Je compte utiliser la dotation du Prix pour réaliser un court-métrage d’animation sur mon projet, dans l’optique de partager au plus grand nombre la démarche scientifique et les dernières avancées de la recherche.

Vous venez de commencer un post-doctorat au département d’études cognitives de l’École normale supérieure au sein du Laboratoire des Systèmes Perceptifs, qu’est-ce qui vous a motivée à choisir l’ENS ?

Je souhaitais travailler dans ce laboratoire à l’ENS-PSL pour continuer à apprendre comment modéliser les comportements humains, en particulier ceux liés à la perception du temps.
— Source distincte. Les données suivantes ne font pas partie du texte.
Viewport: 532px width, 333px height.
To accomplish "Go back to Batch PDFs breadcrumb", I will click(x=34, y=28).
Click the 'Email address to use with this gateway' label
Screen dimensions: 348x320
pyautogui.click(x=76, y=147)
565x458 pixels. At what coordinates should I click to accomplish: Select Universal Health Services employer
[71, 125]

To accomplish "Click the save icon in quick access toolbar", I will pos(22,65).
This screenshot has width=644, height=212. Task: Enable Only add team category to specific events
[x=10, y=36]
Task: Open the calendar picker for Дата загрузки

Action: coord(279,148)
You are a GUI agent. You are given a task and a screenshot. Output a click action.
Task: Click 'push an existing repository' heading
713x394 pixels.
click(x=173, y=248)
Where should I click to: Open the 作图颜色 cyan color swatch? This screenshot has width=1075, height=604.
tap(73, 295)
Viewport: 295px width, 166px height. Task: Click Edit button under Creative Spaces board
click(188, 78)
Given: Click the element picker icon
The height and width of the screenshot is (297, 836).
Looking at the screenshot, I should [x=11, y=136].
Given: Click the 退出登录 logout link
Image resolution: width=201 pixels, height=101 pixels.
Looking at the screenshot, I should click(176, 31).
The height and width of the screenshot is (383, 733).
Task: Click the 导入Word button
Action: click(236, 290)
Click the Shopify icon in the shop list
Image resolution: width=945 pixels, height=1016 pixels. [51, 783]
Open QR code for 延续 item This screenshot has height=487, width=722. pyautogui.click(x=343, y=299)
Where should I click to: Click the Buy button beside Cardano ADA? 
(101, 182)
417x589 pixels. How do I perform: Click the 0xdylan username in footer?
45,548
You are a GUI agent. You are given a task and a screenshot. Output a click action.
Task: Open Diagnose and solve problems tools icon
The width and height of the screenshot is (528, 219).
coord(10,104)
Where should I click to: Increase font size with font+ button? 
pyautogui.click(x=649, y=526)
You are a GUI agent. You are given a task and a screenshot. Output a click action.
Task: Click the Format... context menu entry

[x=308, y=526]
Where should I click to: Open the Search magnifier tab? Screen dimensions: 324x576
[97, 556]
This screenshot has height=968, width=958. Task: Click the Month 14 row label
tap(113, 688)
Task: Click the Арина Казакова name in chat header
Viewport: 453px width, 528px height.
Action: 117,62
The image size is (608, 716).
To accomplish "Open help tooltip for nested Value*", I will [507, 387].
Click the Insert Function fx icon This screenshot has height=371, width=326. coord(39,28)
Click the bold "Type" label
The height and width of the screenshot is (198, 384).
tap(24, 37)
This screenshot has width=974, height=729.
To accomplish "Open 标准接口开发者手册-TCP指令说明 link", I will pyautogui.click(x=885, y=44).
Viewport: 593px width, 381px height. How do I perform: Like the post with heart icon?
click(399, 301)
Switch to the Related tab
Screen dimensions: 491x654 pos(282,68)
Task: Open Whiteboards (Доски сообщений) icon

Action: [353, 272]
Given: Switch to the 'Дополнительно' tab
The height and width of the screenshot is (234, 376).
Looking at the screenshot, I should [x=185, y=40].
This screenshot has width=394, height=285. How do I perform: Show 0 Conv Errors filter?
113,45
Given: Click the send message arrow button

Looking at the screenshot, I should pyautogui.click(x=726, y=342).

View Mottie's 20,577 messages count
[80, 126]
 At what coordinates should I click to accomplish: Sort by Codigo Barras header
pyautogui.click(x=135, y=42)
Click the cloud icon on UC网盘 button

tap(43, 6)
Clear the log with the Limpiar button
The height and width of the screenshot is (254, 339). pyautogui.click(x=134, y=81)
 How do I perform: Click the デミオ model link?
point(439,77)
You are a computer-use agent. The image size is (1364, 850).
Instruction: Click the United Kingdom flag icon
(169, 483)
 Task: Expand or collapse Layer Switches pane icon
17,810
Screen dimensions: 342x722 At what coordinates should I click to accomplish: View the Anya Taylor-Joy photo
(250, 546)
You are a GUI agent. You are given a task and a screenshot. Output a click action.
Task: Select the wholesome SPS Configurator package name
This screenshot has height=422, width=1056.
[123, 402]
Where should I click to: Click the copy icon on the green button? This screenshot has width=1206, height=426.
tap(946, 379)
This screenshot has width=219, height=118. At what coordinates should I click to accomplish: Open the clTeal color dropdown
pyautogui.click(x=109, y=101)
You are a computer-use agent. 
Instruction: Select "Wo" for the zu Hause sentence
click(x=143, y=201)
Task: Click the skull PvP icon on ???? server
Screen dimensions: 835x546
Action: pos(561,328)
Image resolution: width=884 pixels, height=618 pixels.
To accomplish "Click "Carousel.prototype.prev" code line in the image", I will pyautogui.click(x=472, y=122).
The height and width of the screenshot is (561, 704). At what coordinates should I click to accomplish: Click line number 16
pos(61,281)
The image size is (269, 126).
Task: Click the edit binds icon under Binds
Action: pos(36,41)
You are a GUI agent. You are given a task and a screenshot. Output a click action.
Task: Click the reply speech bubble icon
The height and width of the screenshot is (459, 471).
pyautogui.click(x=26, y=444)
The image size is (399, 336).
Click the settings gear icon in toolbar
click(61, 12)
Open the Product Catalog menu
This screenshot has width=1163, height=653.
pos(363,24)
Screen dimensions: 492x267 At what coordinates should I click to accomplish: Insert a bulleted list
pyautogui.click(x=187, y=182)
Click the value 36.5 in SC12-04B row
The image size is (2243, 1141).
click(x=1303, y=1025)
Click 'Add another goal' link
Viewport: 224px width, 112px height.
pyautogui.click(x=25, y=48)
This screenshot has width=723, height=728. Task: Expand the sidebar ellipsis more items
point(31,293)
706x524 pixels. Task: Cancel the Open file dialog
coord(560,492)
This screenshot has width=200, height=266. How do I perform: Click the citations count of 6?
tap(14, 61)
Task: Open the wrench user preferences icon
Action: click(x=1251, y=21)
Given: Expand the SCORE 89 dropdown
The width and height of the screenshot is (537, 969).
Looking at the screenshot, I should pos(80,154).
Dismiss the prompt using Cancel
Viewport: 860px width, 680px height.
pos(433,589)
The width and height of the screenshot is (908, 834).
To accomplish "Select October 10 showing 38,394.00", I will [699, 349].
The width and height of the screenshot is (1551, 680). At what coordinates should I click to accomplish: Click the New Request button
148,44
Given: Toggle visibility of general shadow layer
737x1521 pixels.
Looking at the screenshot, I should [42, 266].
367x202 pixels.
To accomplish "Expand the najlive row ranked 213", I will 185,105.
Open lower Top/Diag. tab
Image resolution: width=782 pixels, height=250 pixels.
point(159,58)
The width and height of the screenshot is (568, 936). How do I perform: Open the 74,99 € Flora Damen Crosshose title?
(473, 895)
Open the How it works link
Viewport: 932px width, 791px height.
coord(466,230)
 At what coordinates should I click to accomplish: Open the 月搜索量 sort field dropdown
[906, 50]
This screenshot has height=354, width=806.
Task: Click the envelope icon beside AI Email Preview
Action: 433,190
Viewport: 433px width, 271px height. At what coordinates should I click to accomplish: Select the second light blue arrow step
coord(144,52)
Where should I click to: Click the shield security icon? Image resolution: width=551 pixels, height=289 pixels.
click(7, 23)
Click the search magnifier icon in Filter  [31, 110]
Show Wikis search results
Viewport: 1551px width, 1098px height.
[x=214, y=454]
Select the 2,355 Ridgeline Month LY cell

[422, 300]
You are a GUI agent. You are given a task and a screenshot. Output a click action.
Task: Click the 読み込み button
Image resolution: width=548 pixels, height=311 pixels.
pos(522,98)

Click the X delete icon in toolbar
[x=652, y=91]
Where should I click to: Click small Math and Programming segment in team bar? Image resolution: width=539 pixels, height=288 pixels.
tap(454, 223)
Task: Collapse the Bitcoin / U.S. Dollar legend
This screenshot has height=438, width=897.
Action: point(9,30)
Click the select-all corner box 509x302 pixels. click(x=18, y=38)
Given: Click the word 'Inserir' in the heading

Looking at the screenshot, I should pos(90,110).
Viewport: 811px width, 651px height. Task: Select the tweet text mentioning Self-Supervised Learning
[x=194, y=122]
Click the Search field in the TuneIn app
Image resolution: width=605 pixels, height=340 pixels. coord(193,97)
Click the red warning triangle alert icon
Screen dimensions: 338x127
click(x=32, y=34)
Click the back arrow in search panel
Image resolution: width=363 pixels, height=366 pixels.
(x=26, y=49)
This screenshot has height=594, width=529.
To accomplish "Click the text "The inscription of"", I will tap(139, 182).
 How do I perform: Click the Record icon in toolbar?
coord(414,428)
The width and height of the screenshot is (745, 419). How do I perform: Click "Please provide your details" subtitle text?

Développer des modèles mathématiques qui peuvent prédire comment un individu va percevoir le monde - des durées, par exemple - est une approche puissante pour comprendre en détail les mécanismes cachés de la perception.

Un conseil pour celles et ceux qui souhaiteraient s'orienter dans la recherche et plus précisément dans les neurosciences cognitives ?

Les neurosciences cognitives, qui cherchent à comprendre les liens entre fonctionnement du cerveau et cognition, sont une discipline interdisciplinaire donc il y a plusieurs parcours de formation possibles : sciences cognitives, psychologie, neurobiologie, médecine, ingénierie. Mon conseil aux plus jeunes qui souhaitent se lancer dans cette voie est d’acquérir de bonnes bases en mathématique, physique et programmation, qui aident toujours dans le quotidien en neurosciences cognitives.